Thursday, September 07, 2006

At least it's not Mumps...

Yesterday, during lunch, I felt the left side of my face swell. The swelling came with intense pain under my left ear and jaw. Odd, I thought. No problems, right? I am a trained/certified Lymphatic Bodyworker... I could fix this. I worked on it for about an hour, nothing worked. Fuck! I had to work on clients after this occured to me. Luckily, I still haven't gotten my hair cut, so I pulled it down over my ear in hopes of concealing it from my clients.

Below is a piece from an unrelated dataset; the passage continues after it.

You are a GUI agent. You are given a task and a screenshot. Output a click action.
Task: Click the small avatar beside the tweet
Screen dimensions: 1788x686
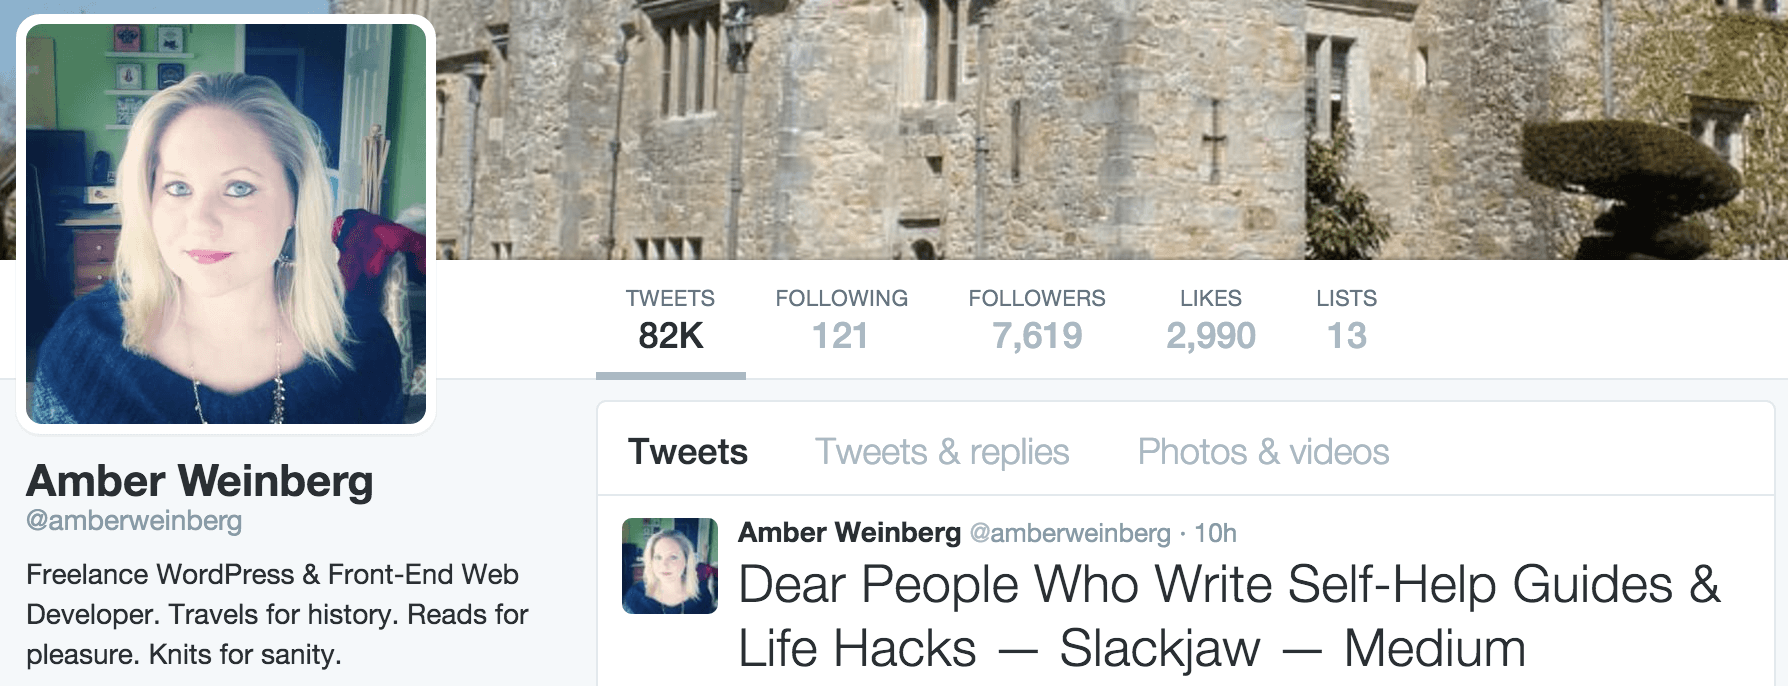point(670,566)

Only I knew how horrific it felt and looked.

Later, after attempting to eat dinner, the mass enlarged even more to the size of a tennis ball. Stinging pain, jaw nearly immobile, I phoned my mom. I explained my symptoms to her, and sat in horror as she said that it sounded like Mumps. Fuck, again! (Me: Haven't I had Mumps? Mom: No Me: Did you have me vacinated for them? Mom: I think, I can't remember. You really should see a doctor.) Being pregnant, this worried me. I raced to the computer to see if little baby was at risk. No, no, the fetus will be fine. Phew! But, the Mumps! No way! I had to wait until the morning to get to the doctor. It had decreased in size, and she said it wasn't Mumps and that it didn't look that bad. I told her it doubles in size when I eat. With glee (!), she left the office and came back in with a cookie and told me to eat it. Within seconds, the tennis ball reappeared with that searing pain. My doctor laughed and said I had a stone trapped in the saliva gland. Her order of treatment was to apply heat and suck on sour lemon candy in order to release more spit from the gland to dislodge it. I also have to see a specialist to check the size of it. If I can't get it out on my own, they will cut into my neck and fish it out for me. Nice.

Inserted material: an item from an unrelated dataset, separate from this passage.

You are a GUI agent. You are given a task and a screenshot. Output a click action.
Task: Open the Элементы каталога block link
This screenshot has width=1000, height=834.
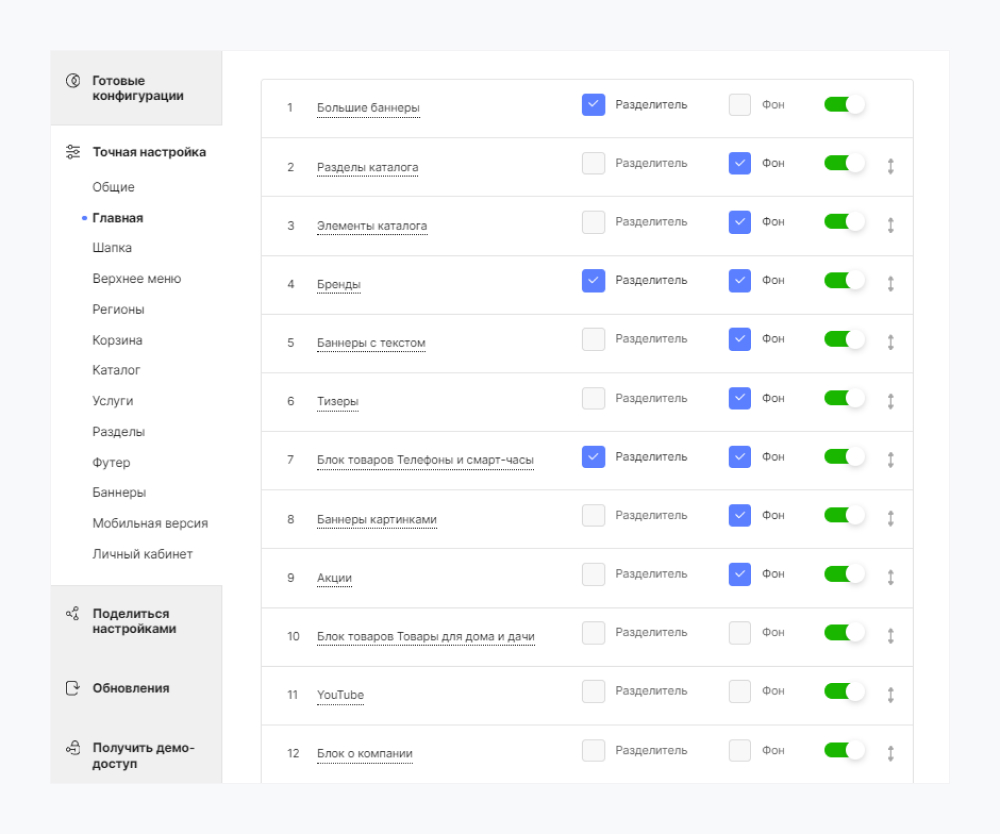pos(371,226)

Mentally, I like getting older. Physically aging is pretty sucky (no pun intended). I have spent the last two hours with a scalding hot water bottle on my neck, sucking these candies which make the tennis ball and pain return. I am thankful that I have been very healthy in my past 37 years. Geez, normal people get stones in their kidneys. Me, no, I always have to be the odd one out. Per usual.

13 comments:

The Grand Inquisitor said...

that sounds like a lot of fun. sorry about the pain. i agree getting old physically stinks. thanks for your nice comment about my "reunion" post

Life, or Something Like It said...

Thank goodness it isn't something worse. I've never even heard of something like that before. Hope you're feeling better, I was wondering what had happened to you....

* (asterisk) said...

That sounds nasty, Camie. Even so, be thankful it ain't mumps, or kidney stones for that matter. Hope you can get it out on your own.

the cappuccino kid. said...

bet you look like a hamster! sorry, but someone had to say it!

her indoors said...

ah poor you never heard of that one hope it goes soon, could have a new name cammie the hammie! sorry!

Pie said...

Wow, that's really odd. Never heard of something like that before.

I hope they don't have to resort to cutting it out.

zeneric said...

so did ya finally get it out? where is that supposed to come out of? jeeezus, camie i've never heard of that either. hope you feeling better and i'll agree that older psyhically really blows, my back and feet hurt i always seem to want to take a nap. sometimes i feel like grandpa simpson.they ain't gonna have to cut are they?

Camie Vog said...

It's still in there. I was also wondering where the exit point will be. In my mouth?? Eating is a real challenge, since that is when spit likes to happen. I don't mind the hot water bottle, but the lemon drops create intense pain. I do sort of look like a hamster (only on the left side) when it gets large. I kinda like the name Camie the Hammie.

Ron said...

Cammie the Hammie has got all kinds of T shirt possibilities. Hamsters with glasses! and tats! and let's not forget the L'il Ham!




verif word: zkockn ("zucan?")

Laura said...

Poor girl! I'm glad it's not mumps, too. You're strong not to be mashing around on it, trying to force the stone out, since that's what I'd be doing.

I didn't comment on the prior post, it has a perfect 12 comments. I love that video from Sesame Street! My Fry doesn't get the fascination with Sesame Street old school, but I love it. When I wax poetic about the Street, she pats me on the head and goes, "Thaaat's nice, Mom. Thaaaat's nice."

dilling said...

Ouch...I have had that, too, though not even close to tennis ball size!!!!
Good luck...

lee said...

bizarro! so many things to go wrong in our fragile little casings!

dilling said...

wow, talk about timing...I was trying for a while to respond but couldn't get Blogger to cooperate...but it looks as if all is well now!!!! Just in time for the weekend, too! Thank goodness.